RECORDS PROVIDED —
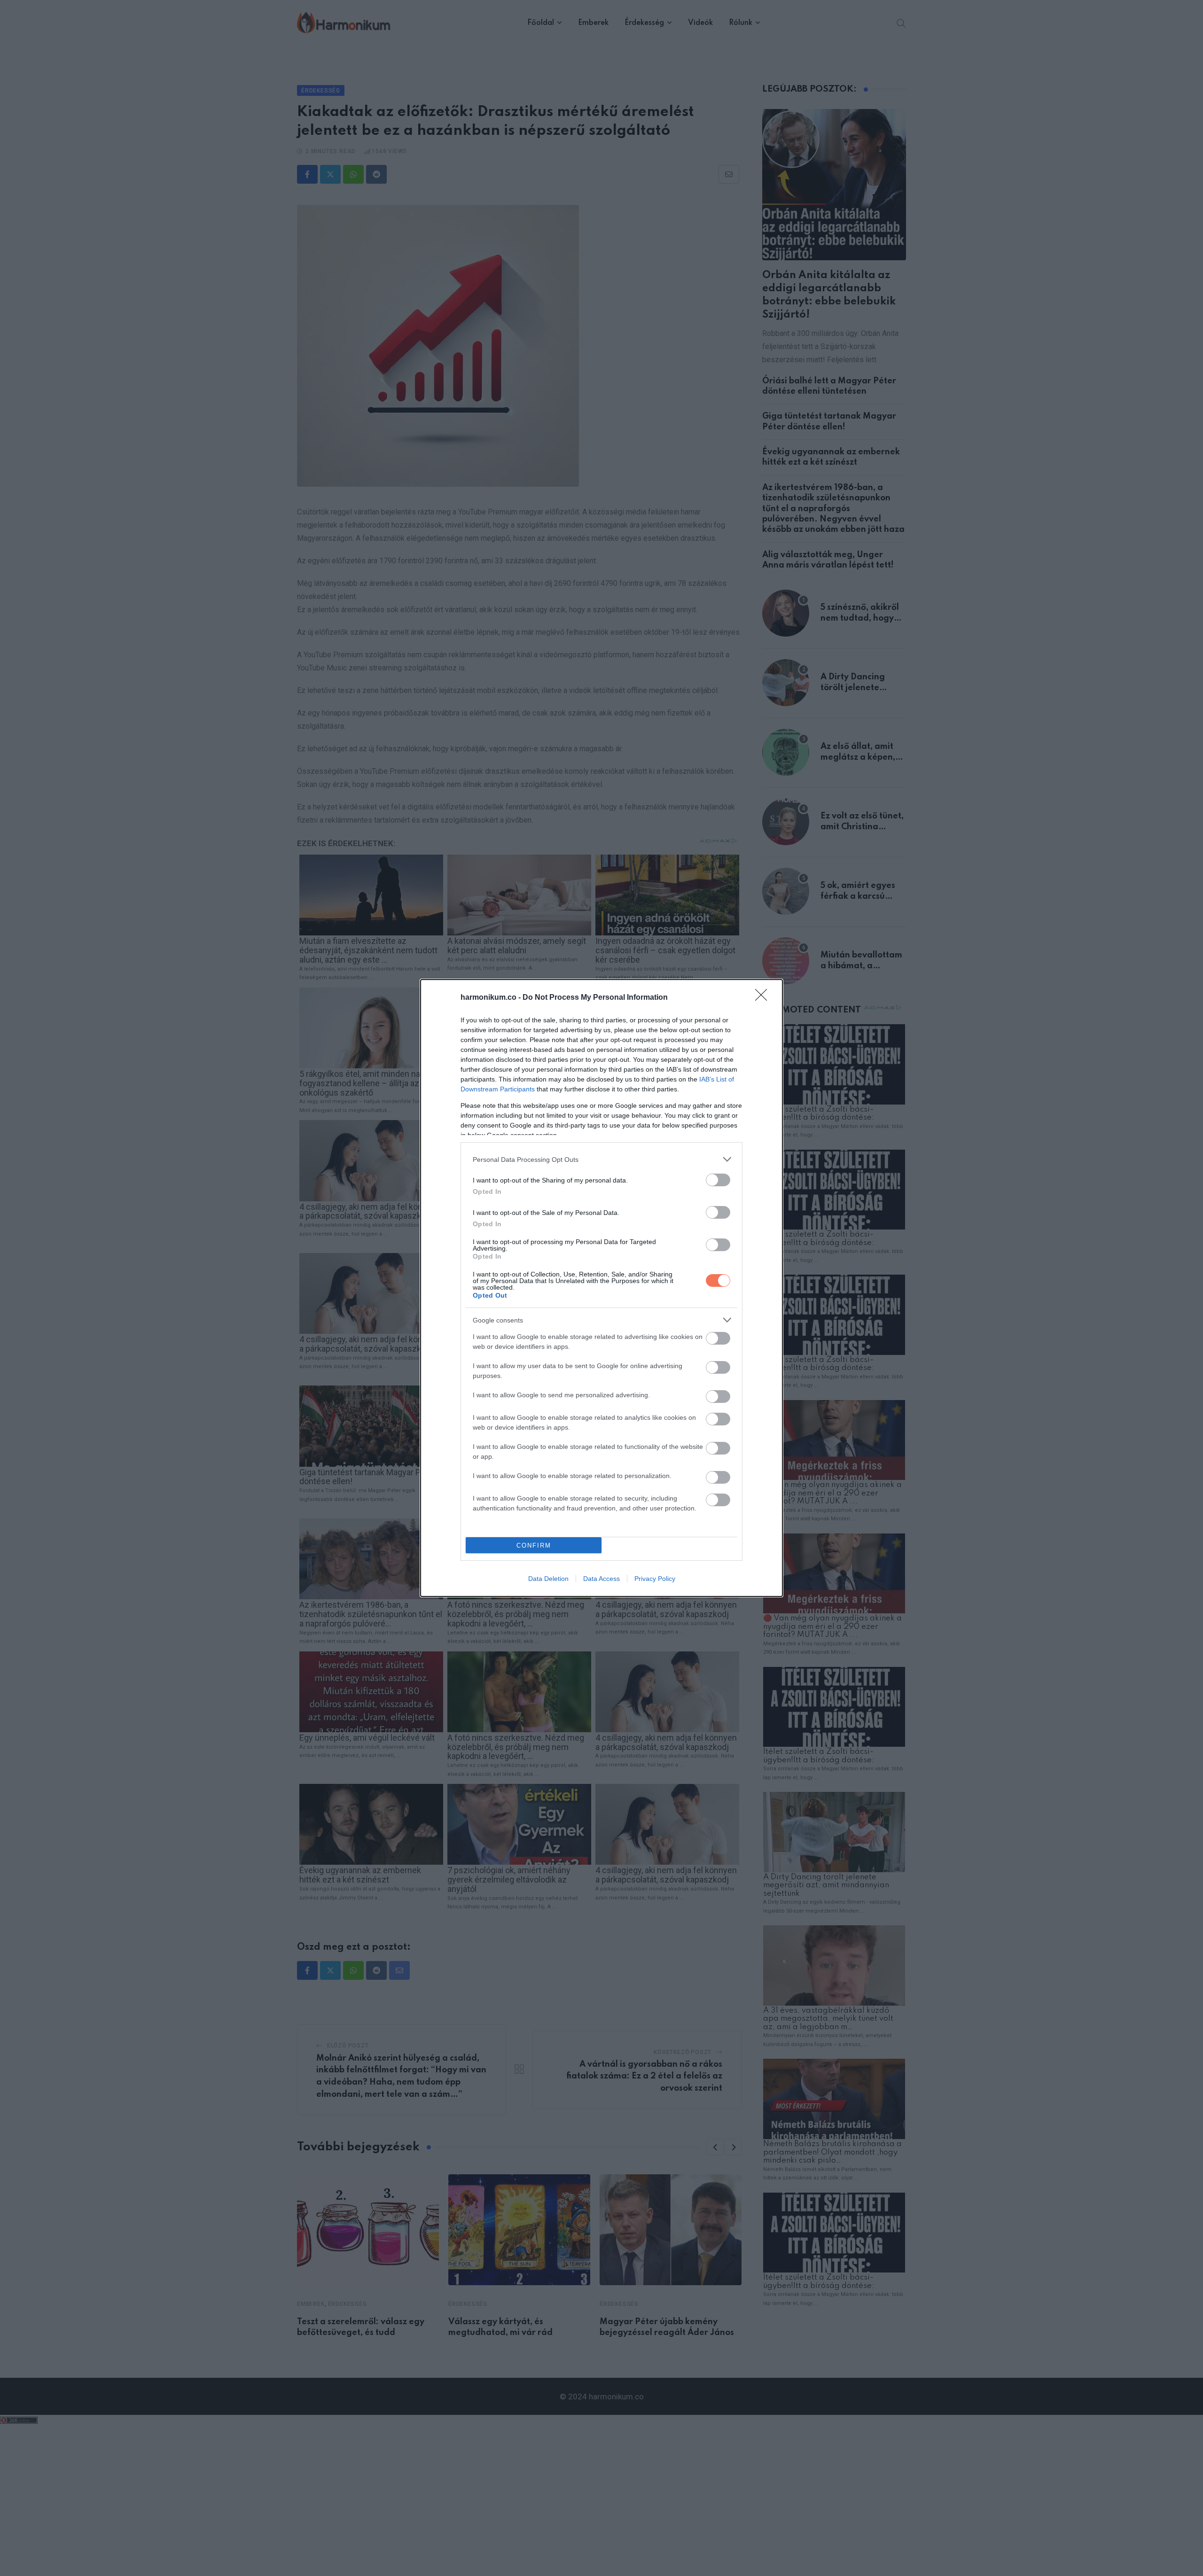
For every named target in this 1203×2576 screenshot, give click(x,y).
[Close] (764, 998)
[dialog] (601, 1288)
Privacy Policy (654, 1578)
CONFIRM (533, 1545)
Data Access (601, 1578)
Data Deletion (548, 1578)
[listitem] (601, 1159)
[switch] (718, 1180)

REQUIRED WORK —
Every record must be transcribed faithfully, with no picture carried over.

TASK SOLUTION —
For every named target in this 1203×2576 screenshot, give click(x,y).
[Close] (764, 998)
[dialog] (601, 1288)
Privacy Policy (654, 1578)
CONFIRM (533, 1545)
Data Access (601, 1578)
Data Deletion (548, 1578)
[listitem] (601, 1159)
[switch] (718, 1180)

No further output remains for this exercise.